##### EXTRACTED DATA
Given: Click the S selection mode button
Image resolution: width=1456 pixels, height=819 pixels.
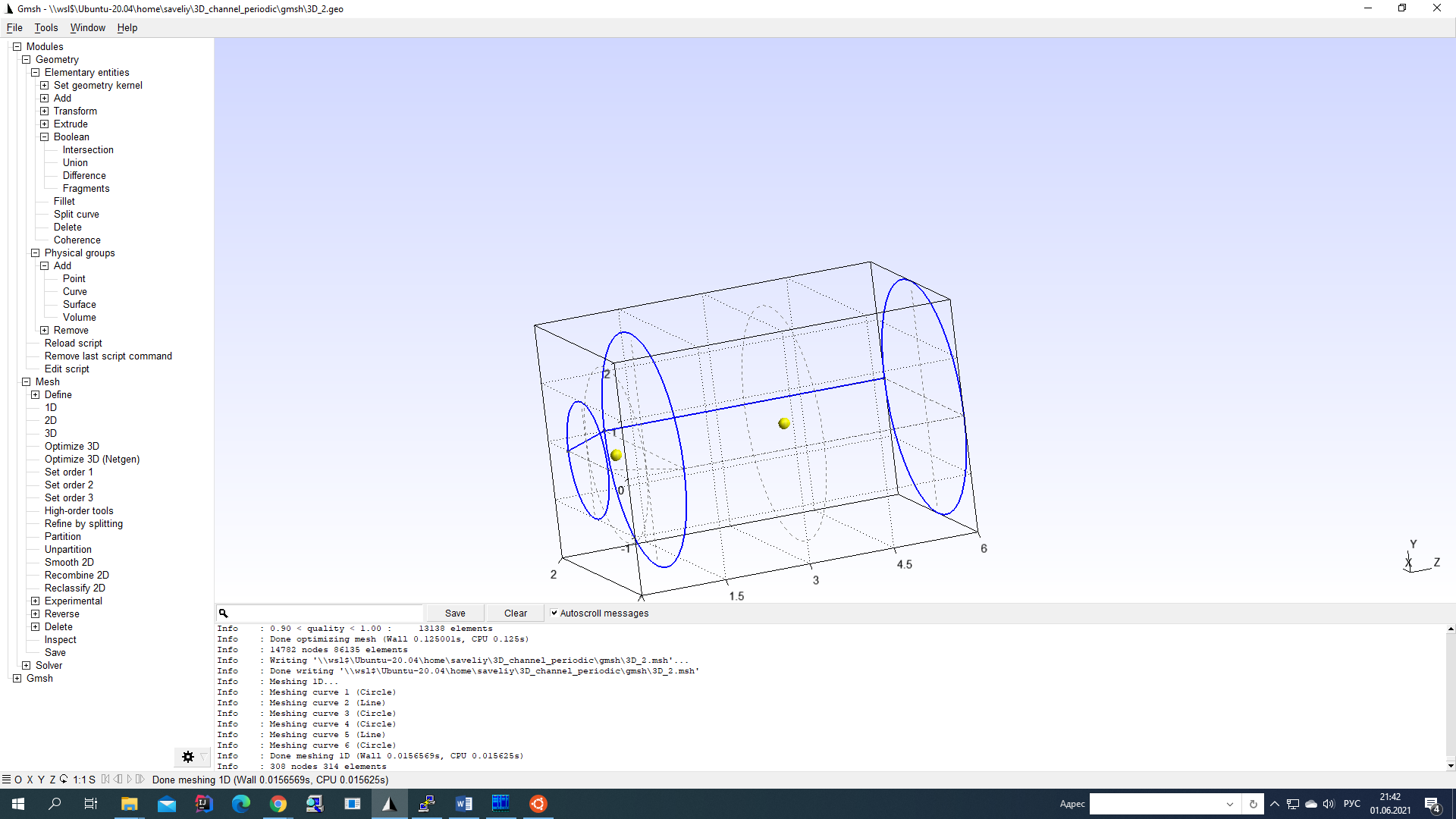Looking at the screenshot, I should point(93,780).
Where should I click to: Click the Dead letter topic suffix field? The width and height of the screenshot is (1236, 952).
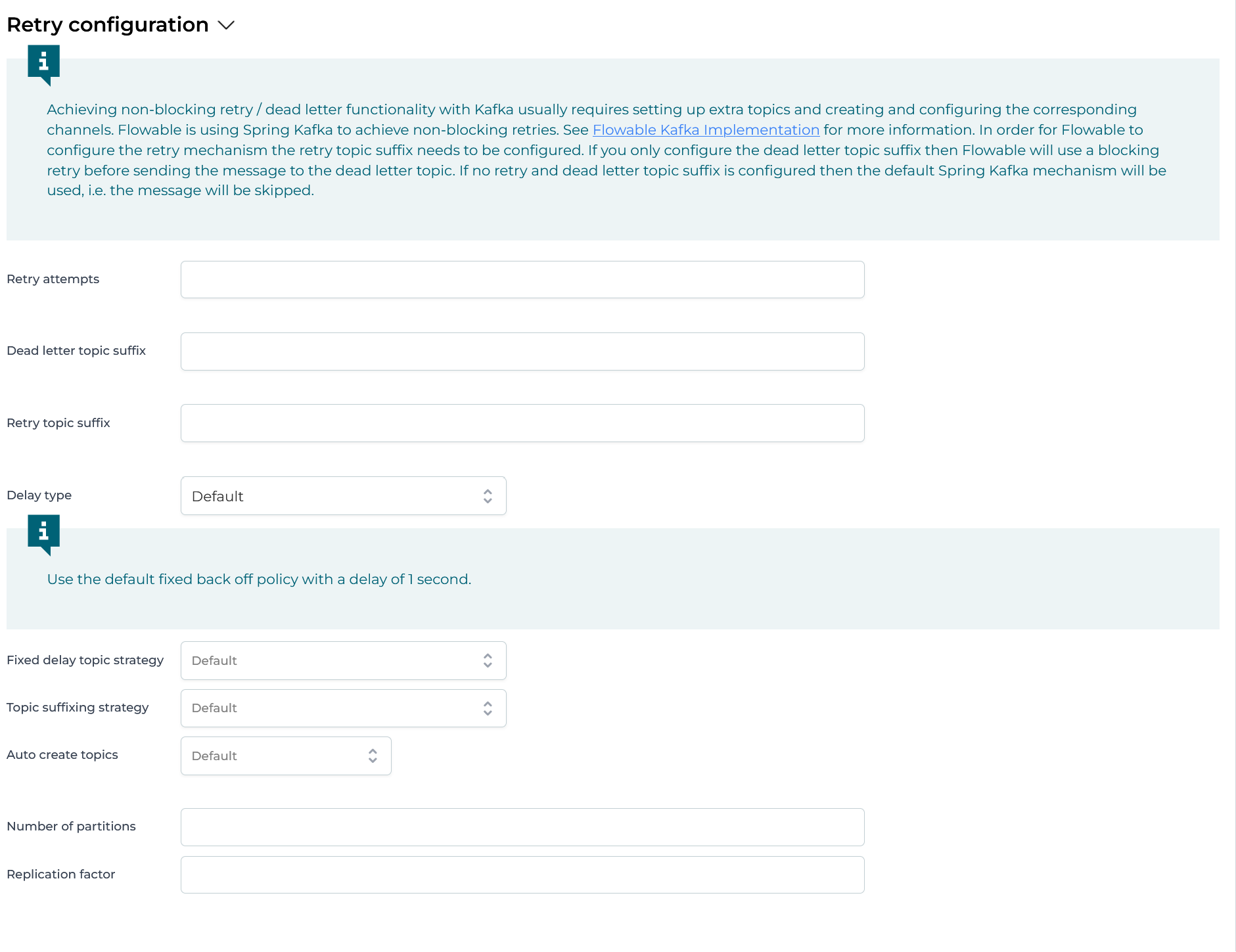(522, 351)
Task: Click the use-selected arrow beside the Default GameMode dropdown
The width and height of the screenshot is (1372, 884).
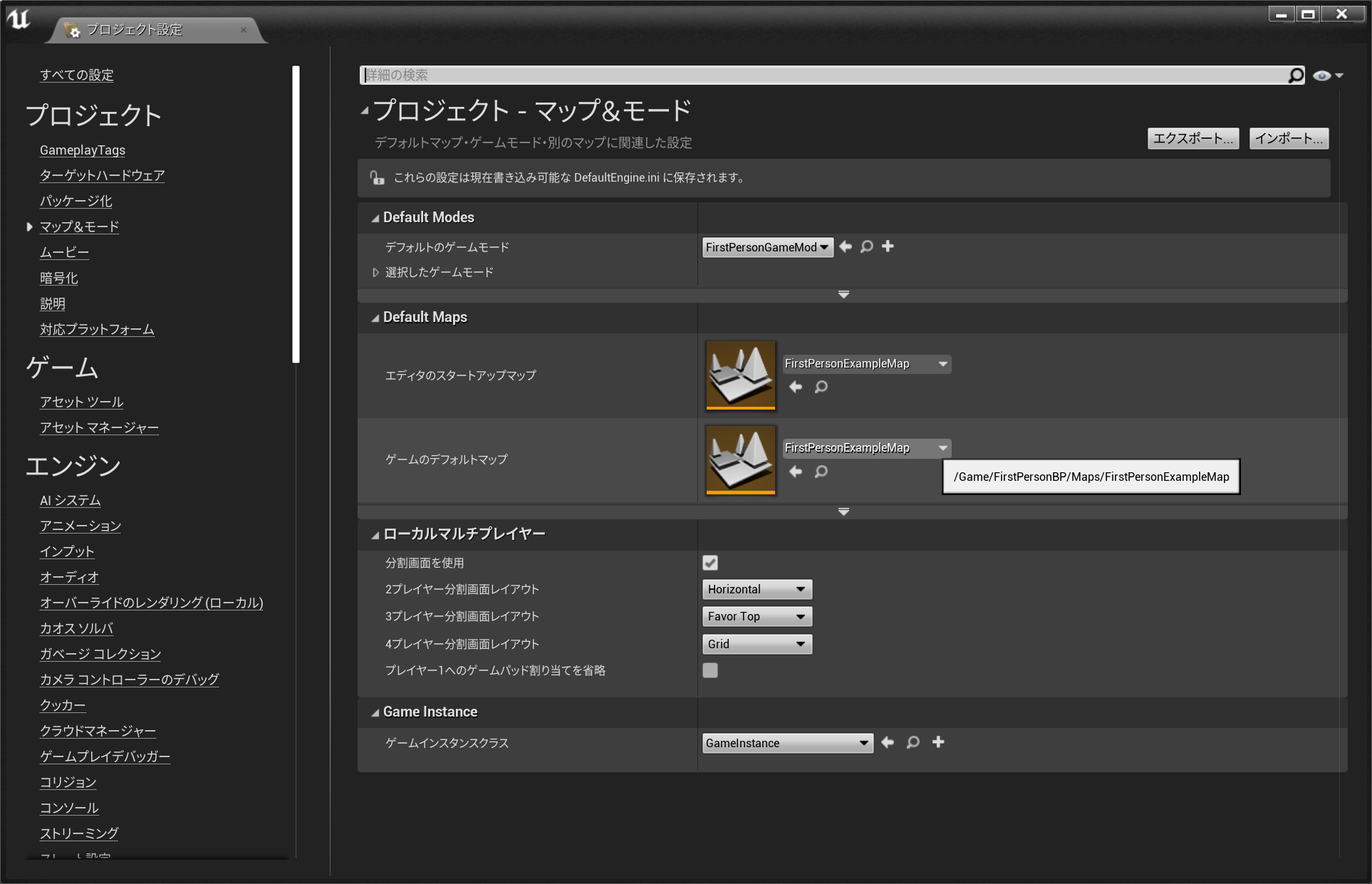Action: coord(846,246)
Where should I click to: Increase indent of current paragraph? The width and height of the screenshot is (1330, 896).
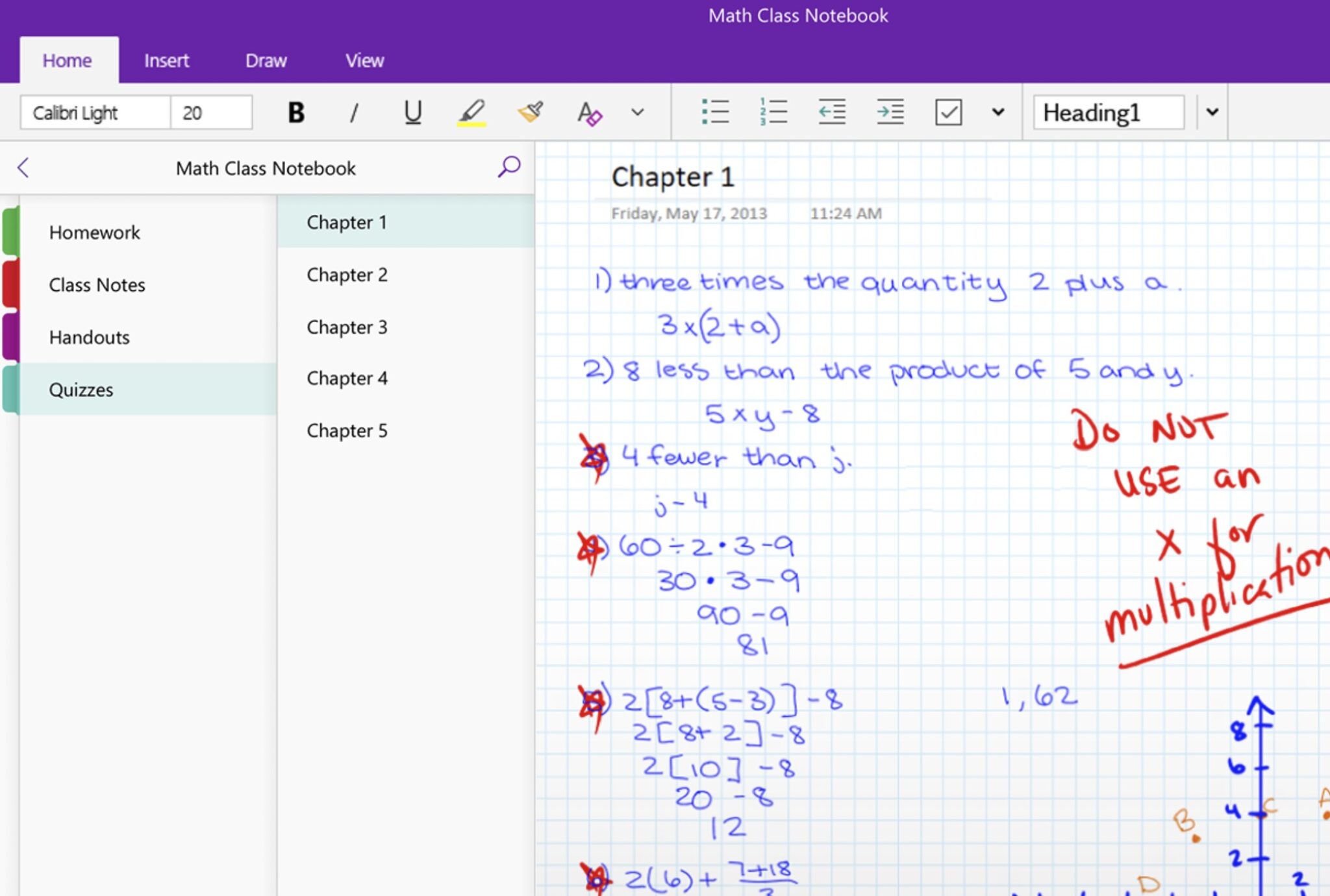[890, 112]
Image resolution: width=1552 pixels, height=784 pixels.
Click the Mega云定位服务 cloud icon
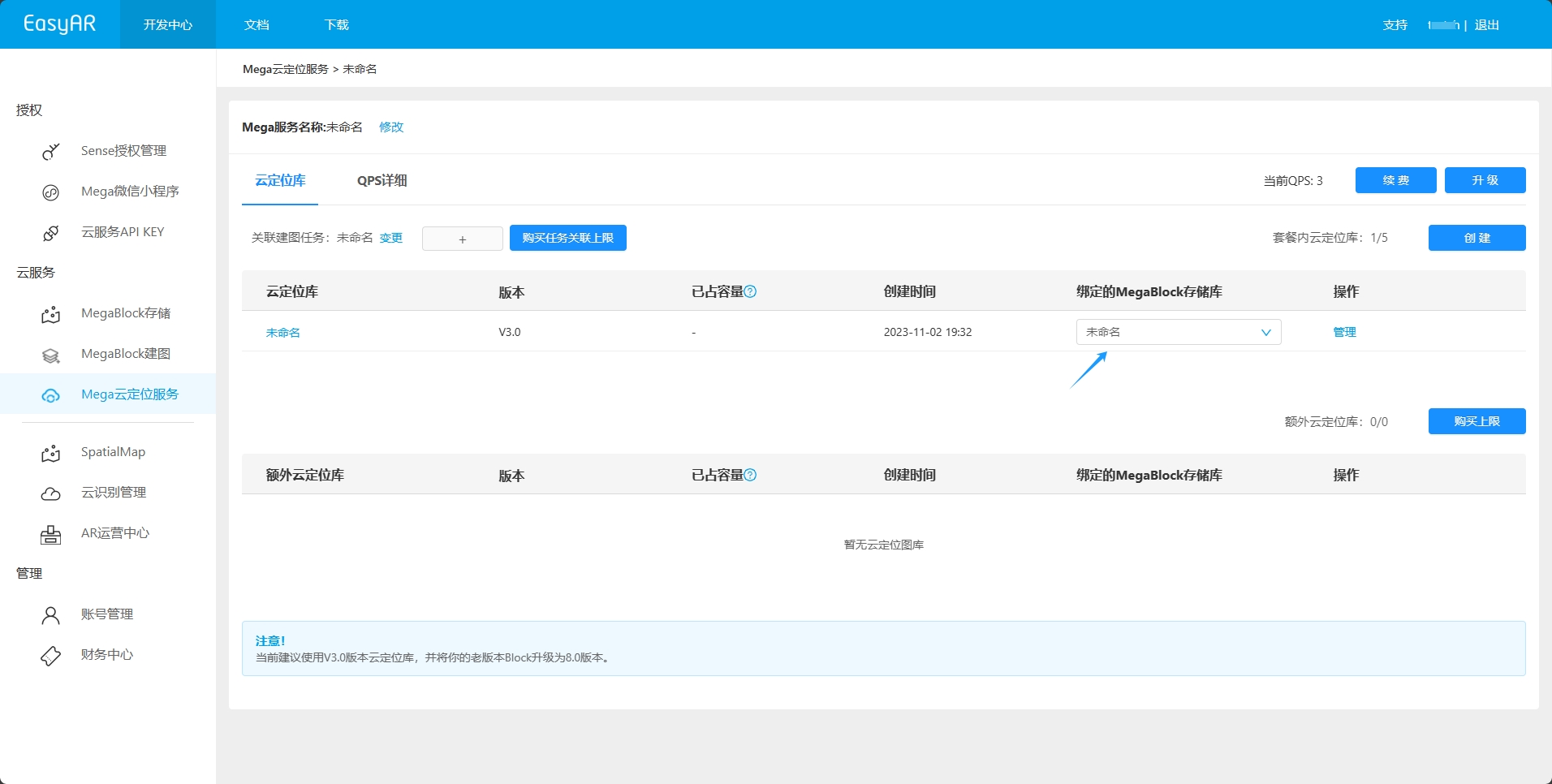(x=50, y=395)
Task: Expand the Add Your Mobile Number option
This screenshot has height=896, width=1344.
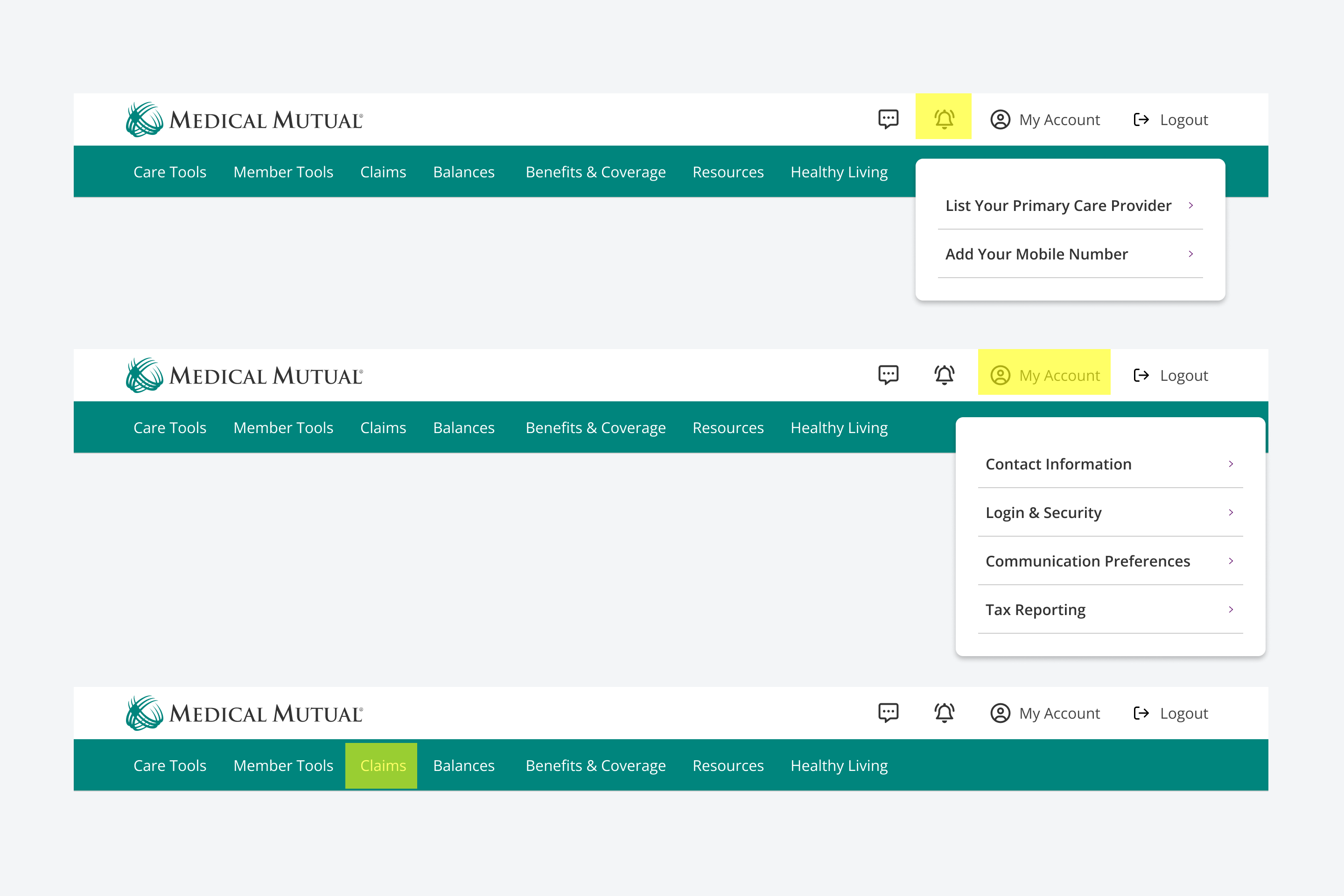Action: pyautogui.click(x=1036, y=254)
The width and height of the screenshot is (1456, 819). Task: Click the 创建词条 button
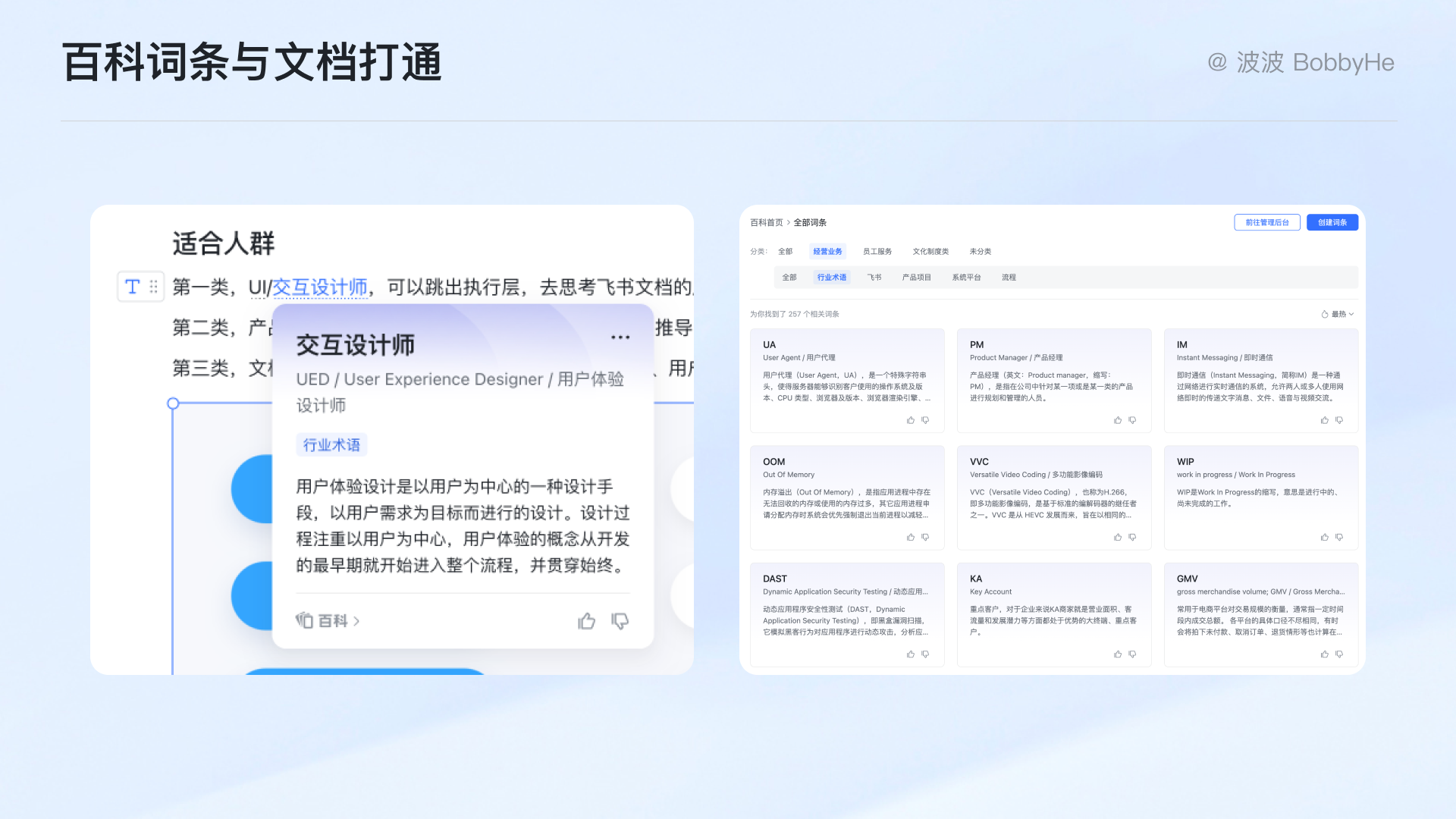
##########
• **EXERCISE INSTRUCTIONS**: Pictures aside, reproduce every record exactly as it stands.

• **RESULT OF THE EXERCISE**:
Given: Click the S selection mode button
Image resolution: width=1456 pixels, height=819 pixels.
Looking at the screenshot, I should point(93,780).
Where should I click to: Click the Dead letter topic suffix field? The width and height of the screenshot is (1236, 952).
(522, 351)
Task: Click the use-selected arrow beside the Default GameMode dropdown
The width and height of the screenshot is (1372, 884).
Action: coord(846,246)
Where should I click to: Increase indent of current paragraph? The width and height of the screenshot is (1330, 896).
[890, 112]
Image resolution: width=1552 pixels, height=784 pixels.
Click the Mega云定位服务 cloud icon
(x=50, y=395)
Task: Expand the Add Your Mobile Number option
This screenshot has height=896, width=1344.
Action: pyautogui.click(x=1036, y=254)
The width and height of the screenshot is (1456, 819). Task: Click the 创建词条 button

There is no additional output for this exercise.